### The task
Rewrite everything in the listing from the line with "Where should I click to: Click the question" down to the line with "(x=133, y=161)", switching "asterisk" to "star" and keeping all else unchanged.

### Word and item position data
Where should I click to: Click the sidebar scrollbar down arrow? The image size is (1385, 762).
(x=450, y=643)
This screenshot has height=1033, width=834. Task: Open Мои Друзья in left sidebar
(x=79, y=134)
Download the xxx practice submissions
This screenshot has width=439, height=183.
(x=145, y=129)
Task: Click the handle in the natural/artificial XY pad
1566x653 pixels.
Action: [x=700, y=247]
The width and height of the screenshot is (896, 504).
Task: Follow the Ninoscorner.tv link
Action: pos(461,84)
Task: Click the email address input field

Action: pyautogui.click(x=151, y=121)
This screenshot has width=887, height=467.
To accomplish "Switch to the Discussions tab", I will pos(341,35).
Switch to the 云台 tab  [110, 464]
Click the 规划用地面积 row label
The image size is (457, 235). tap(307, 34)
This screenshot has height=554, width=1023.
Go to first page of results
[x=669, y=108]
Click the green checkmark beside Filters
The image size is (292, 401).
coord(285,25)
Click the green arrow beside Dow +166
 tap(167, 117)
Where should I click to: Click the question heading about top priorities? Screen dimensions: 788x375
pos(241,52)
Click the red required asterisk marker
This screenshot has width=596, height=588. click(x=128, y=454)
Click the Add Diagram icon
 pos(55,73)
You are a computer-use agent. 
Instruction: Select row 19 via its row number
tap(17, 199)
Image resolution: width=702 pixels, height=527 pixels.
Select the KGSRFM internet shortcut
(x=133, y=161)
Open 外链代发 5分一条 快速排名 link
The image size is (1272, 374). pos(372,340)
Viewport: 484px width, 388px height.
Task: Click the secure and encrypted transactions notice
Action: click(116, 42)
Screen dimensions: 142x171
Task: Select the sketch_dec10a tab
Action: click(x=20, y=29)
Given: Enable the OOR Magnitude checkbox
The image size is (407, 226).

### Output
Where should I click to: Click the question heading about top priorities? Screen dimensions: 788x375
pos(241,52)
Click the red required star marker
This screenshot has width=596, height=588. click(x=128, y=454)
Click the Add Diagram icon
 pos(55,73)
You are a computer-use agent. 
Instruction: Select row 19 via its row number
tap(17, 199)
Image resolution: width=702 pixels, height=527 pixels.
Select the KGSRFM internet shortcut
(x=133, y=161)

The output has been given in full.